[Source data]
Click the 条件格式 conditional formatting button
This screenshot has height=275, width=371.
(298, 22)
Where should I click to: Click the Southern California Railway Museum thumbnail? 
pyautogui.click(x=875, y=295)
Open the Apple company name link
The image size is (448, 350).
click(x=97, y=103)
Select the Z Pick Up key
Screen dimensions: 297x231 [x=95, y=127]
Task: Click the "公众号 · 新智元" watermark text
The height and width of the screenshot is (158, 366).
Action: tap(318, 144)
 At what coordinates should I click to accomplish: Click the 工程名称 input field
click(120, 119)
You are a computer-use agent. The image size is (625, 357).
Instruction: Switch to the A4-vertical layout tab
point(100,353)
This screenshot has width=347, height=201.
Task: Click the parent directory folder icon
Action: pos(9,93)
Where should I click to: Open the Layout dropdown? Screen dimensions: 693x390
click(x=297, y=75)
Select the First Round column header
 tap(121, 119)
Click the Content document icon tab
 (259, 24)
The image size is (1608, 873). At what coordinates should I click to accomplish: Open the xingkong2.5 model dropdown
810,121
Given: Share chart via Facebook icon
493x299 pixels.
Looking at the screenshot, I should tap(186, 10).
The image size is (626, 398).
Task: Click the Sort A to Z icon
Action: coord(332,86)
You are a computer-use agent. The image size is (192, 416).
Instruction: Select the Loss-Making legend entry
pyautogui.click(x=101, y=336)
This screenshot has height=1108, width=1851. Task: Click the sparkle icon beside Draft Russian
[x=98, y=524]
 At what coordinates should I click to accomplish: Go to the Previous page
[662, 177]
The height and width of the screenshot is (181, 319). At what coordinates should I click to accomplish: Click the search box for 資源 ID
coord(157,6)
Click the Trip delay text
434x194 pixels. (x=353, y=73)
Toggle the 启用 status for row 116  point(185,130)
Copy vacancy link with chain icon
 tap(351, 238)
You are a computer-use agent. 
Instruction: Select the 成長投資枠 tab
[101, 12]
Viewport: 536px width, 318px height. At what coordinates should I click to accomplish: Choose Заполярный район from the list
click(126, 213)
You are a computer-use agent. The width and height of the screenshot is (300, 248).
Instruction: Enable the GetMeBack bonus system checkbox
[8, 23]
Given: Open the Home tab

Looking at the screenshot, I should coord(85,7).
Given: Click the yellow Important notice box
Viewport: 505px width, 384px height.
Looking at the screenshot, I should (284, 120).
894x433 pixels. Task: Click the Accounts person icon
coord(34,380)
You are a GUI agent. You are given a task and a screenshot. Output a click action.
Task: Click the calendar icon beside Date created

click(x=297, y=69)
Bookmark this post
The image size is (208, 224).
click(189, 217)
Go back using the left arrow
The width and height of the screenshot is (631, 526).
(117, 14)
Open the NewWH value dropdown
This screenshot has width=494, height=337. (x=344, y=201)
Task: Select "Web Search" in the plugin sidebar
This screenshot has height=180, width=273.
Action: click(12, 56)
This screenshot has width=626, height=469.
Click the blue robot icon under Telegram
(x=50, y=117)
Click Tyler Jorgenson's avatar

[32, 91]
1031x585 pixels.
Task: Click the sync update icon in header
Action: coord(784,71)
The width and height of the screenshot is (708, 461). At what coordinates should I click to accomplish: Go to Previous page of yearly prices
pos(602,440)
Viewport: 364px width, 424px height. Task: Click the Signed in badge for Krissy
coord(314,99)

> [What is expected]:
Please repeat, exactly and only, the lines from the one containing "the plugin sidebar" through the last line of the records, both included.

> [Response area]:
Task: Select "Web Search" in the plugin sidebar
This screenshot has height=180, width=273.
Action: click(12, 56)
This screenshot has width=626, height=469.
Click the blue robot icon under Telegram
(x=50, y=117)
Click Tyler Jorgenson's avatar

[32, 91]
1031x585 pixels.
Task: Click the sync update icon in header
Action: coord(784,71)
The width and height of the screenshot is (708, 461). At what coordinates should I click to accomplish: Go to Previous page of yearly prices
pos(602,440)
Viewport: 364px width, 424px height. Task: Click the Signed in badge for Krissy
coord(314,99)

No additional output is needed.